Flame shielding device

A gas flame shield having a concave, spoon or shell-like shape and mounted to partially enclose the space surrounding the flame. Apertures are provided in the shield to prevent pressure reduction in the enclosed space and to provide an inlet for controlled entry of air to the flame.

BACKGROUND 
Gas burning appliances and other gas burning devices generally depend on a 
continuously burning pilot flame for igniting the main flame and for 
maintaining proper operation. If the pilot flame is extinguished, ignition 
will not take place and the appliance ceases to perform its function. Such 
accidental extinguishing or flame-out of the pilot flame is most often 
caused by wind gusts or drafts entering the pilot compartment and blowing 
out the pilot flame. This problem exists with a wide variety of appliances 
which employ gas-fired heat, including household appliances and devices as 
well as mobile equipment used for recreational purposes and outdoor gas 
burning devices. Flame-out of the pilot flame thus results in numerous 
service calls and other expenses and inconveniences and has been a 
persistent problem with gas burning devices. Small, solid wall flame 
shields have been used with commercial pilot assemblies, but generally 
have not eliminated the problem. 
SUMMARY OF THE INVENTION 
The present invention provides an improved flame shield adapted to be 
attached to standard pilot assemblies by conventional means. The shield is 
a spoon-or shell-shaped wall structure placed between the flame and the 
source of wind gusts or drafts. The shield has adequate concavity to 
partly enclose the space surrounding the pilot flame to deflect the gusts 
or drafts from the flame area, and contains a plurality of apertures 
located so as to permit entry of air to the flame area for proper 
combustion and to avoid pressure reduction in the shield cavity. The 
apertures may be placed with their longitudinal axes in various 
orientations with respect to one another so as to selectively distribute 
air flowing through the shield while substantially avoiding direct 
impingement upon the flame. 
The shield closely surrounds the burner nozzle and then extends outwardly 
away from and over the nozzle in a spoon-or shell-shaped configuration. 

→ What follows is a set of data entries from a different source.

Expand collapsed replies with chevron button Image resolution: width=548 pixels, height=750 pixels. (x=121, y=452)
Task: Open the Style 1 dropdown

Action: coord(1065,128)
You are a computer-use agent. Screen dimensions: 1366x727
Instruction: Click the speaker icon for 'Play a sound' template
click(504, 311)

This configuration results in a concave protected space for the pilot 
flame, with the shield enclosing the flame completely in the direction of 
the expected wind gusts or drafts (the "back") and at least partially 
enclosing the flame above and at the sides, leaving the flame open at the 
front. 
The apertures in the shield are preferably located in the area of the 
shield to the rear of and somewhat above the burner nozzle. Their size and 
number are sufficient to: (1) permit a flow of air through the shield into 
the flame area for proper combustion; (2) to avoid pressure reduction 
within the partially enclosed flame area; and (3) to prevent air burble 
around the shield and into the flame area. 

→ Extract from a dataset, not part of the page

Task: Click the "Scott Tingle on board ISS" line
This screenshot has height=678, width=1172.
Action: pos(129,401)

The apertures in the shield serve to control and limit the amount of air 
entering the flame area and preferably serve to direct the air flow so 
that it is diffused as it enters the protected flame area and does not 
impinge directly onto the flame. The apertures thus permit entry of 
sufficient air to sustain proper combustion and to provide sufficient 
pressure within the shield cavity to prevent gust air from burble around 
the edges of the shield, while the shield protects the flame from 
flame-out due to wind gusts or drafts by deflecting the main body of the 
moving air from the flame area. 
While the shield of this invention is specifically described in connection 
with a pilot flame, it may also be used for other flame shielding purposes 
such as for candles, alcohol lamps, camping equipment and similar fuel 
burning instruments.

DETAILED DESCRIPTION OF THE INVENTION 
As shown in FIG. 2, the shield 5 of this invention consists of a concave, 
spoon-or shell-shaped wall structure, preferably made of ceramic or other 
suitable flame resistant material. In its lower portion, shield 5 is 
shaped to fit closely around the burner nozzle 3, as shown more clearly in 
FIG. 3. Shield 5 then extends outwardly to form a concave wall preferably 
of such dimension as to partially enclose the space about flame 7 (shown 
e.g., in FIG. 3) above and on three sides of the flame. 
The size and shape of shield 5 will vary, depending on the size of the 
pilot assembly with which it is designed to be used. In the embodiment 
shown and described herein, shield 5 is approximately 2.5 inches high, 1.5 
inches wide at the widest portion, and 0.5 inches deep at the deepest 
portion. 
A plurality of apertures 6 extend through the upper-rear portion of shield 
5. Apertures 6 may be in sufficient number and suitably spaced and located 
to permit entry of enough air for proper combustion, to avoid reduced 
pressure within the cavity of shield 5, and to prevent air burble around 
the edges of shield 5 during wind gusts or drafts. In the particular 
embodiment shown and described herein, ten apertures the diameter of 
16-gauge wire located to the "back" of shield 5 and above nozzle 3 have 
been found to be effective for the practice of the invention with a shield 
of the dimensions specified above. Depending on the particular size of and 
application for shield 5, apertures 6 may be made to vary in size, 
location, and number. As shown in FIG. 1, apertures 6 may also be formed 
through the material of shield 5 with their longitudinal axes in various 
orientations with respect to one another so as to diffuse the flow of air 
away from direct impingement on flame 7 (shown in FIG. 3). The flow of air 
and orientation of apertures 6 are shown by the arrows in FIG. 2. It will 
be apparent, however, that the particular orientation of any one aperture 
is not critical, nor is it essential that the apertures 6 be in varying 
orientation, nor that the concave wall have such thickness as will provide 
for such varying orientation. 
As illustrated in FIG. 4, shield 5 is adapted to be mounted in a 
conventional manner, such as by glue or fasteners, to a conventional pilot 
assembly. The pilot assembly illustrated consists of a mounting bracket 1, 
a thermocouple 2, and a burner nozzle 3 into which gas is introduced 
through a gas line 4. As shown in FIGS. 1, 3, and 4, shield 5 is adapted 
to enclose the space about flame 7 at the "back" (i.e., the side of nozzle 
3 facing the source of wind gusts or drafts), to the sides, and above the 
flame in a canopy fashion, thus providing a protected area within the 
concavity of shield 5 in which flame 7 may burn. The preferred location of 
apertures 6 is best shown in FIG. 3. In the particular conventional pilot 
assembly shown, e.g., in FIG. 3, the upper portion of nozzle 3 is extended 
and shaped to form a solid flame-shaping wall. It is not essential that 
such a wall be present for successful operation of the shield of this 
invention. 
In operation, shield 5, containing apertures 6 serves to effectively shield 
flame 7 against flame-out from all but the most extreme wind gust 
situations. 
The foregoing detailed description has been given for clearness of 
understanding only, and no unnecessary limitations should be understood 
therefrom, as suitable modifications thereto for particular assemblies and 
uses within the scope of the invention will be obvious to those skilled in 
the art.